Assistant Managers who worked for Defendants during the same time period and were subject to the same policies and practices. See Compl. ¶¶ 7, 52, ECF No. 1; see also id. ¶ 30 (“Defendants applied the same employment policies, practices, and procedures to all [Assistant Managers] nationwide.”). Defendants classified each of the Putative Collective Members as exempt; it is this policy that precipitated the FLSA claim. Because the Putative Collective Members are similarly situated, the Court grants certification of the collective action for the purposes of settlement. APPROVAL OF GROSS SETTLEMENT A settlement of FLSA claims must be approved either by the Department of Labor or a federal district court. Adams v. Bayview Asset Mgmt., LLC, 11 F. Supp. 3d 474, 476 (E.D. Pa. 2014) (citing 29 U.S.C. §§ 216(b)-(c)). Before approving a collective action settlement under the FLSA, the Court must consider whether the settlement is a “fair and reasonable resolution of a bona fide dispute over FLSA provisions rather than a mere waiver of statutory rights brought about by an employer’s overreaching.” Kraus v. PA Fit II, LLC, 155 F. Supp. 3d 516, 523 (E.D. Pa.

2016) (quoting Lynn’s Food Stores, Inc. v. U.S., 679 F.2d 1350, 1355 (11th Cir. 1982)). A settlement resolves a bona fide dispute when its terms “reflect a reasonable compromise over issues, such as . . . back wages, that are actually in dispute.” Id. And a settlement is fair and reasonable when it (1) fairly compensates employees (“internal” fairness), and (2) “furthers the FLSA’s implementation in the workplace” (“external” fairness).
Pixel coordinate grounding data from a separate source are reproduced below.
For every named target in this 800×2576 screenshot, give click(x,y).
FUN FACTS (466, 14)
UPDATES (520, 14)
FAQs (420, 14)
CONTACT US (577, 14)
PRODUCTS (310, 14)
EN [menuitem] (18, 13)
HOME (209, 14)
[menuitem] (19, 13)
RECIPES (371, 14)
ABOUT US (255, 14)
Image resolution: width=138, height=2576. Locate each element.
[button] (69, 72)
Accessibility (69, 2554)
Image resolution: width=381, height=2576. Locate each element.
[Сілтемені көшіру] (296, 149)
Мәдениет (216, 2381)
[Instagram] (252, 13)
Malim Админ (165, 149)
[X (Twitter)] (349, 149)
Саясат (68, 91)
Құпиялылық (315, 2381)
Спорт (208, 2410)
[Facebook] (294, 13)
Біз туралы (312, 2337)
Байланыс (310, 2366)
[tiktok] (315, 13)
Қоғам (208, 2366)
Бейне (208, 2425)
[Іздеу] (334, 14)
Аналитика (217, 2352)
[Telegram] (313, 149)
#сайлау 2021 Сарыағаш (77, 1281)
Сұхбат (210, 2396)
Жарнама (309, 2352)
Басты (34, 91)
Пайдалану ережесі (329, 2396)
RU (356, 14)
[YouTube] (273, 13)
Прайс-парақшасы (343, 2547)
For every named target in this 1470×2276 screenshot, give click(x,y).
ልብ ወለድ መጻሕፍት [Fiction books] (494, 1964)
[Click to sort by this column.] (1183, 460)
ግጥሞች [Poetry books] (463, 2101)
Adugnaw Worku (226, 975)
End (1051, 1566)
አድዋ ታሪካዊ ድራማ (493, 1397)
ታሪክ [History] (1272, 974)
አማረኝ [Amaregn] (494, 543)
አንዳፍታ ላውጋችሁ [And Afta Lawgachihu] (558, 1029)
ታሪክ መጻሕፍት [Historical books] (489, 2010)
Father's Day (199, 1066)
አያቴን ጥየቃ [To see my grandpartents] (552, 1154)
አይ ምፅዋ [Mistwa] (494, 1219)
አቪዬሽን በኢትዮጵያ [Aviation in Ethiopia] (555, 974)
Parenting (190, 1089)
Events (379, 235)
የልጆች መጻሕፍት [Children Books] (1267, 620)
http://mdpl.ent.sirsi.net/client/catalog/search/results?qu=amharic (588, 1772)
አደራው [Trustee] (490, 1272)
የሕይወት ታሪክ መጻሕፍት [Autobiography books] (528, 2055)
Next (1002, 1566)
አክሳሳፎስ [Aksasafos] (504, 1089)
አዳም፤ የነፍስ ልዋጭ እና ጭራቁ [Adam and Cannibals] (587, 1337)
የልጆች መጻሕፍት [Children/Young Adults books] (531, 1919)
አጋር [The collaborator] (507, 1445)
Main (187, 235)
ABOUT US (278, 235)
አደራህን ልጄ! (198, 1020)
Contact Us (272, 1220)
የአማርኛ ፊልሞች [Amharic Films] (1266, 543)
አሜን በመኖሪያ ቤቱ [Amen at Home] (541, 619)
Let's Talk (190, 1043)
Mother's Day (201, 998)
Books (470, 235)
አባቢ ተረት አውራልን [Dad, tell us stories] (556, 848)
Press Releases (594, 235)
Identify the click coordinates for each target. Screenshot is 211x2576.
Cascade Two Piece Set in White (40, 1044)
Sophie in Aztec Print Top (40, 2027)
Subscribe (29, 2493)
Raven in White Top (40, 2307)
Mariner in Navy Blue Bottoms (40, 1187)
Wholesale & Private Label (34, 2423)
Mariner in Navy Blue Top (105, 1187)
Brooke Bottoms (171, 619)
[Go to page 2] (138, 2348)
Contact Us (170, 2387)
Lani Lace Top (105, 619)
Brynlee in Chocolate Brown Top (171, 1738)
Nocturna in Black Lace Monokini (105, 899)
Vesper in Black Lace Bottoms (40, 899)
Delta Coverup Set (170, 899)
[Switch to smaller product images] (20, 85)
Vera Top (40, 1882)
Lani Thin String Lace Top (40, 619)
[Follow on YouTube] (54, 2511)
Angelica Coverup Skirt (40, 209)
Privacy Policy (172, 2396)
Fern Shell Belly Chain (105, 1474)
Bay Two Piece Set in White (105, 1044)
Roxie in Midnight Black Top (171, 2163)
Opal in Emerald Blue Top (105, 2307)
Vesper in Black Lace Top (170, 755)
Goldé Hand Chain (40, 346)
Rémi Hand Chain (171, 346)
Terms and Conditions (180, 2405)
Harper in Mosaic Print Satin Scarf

Id. “The guiding principle of the Court’s inquiry in determining whether to approve the settlement of a FLSA collective action is ensuring that an employer does not take advantage of its employees in settling their claim for wages.” Hernandez v. Earth Care, Inc., Civ. No. 15-5091, 2016 WL 3981348, at *2 (E.D. Pa. July 25, 2016). First, the Settlement Agreement resolves a bona fide dispute because there are outstanding

factual disagreements between the parties. See Kraus, 155 F. Supp. 3d. at 530 (“A dispute is bona fide where it involves factual rather than legal issues.”). They continue to dispute whether Plaintiffs were properly classified as exempt, how many hours Putative Class Members worked, and whether Defendants acted in good faith.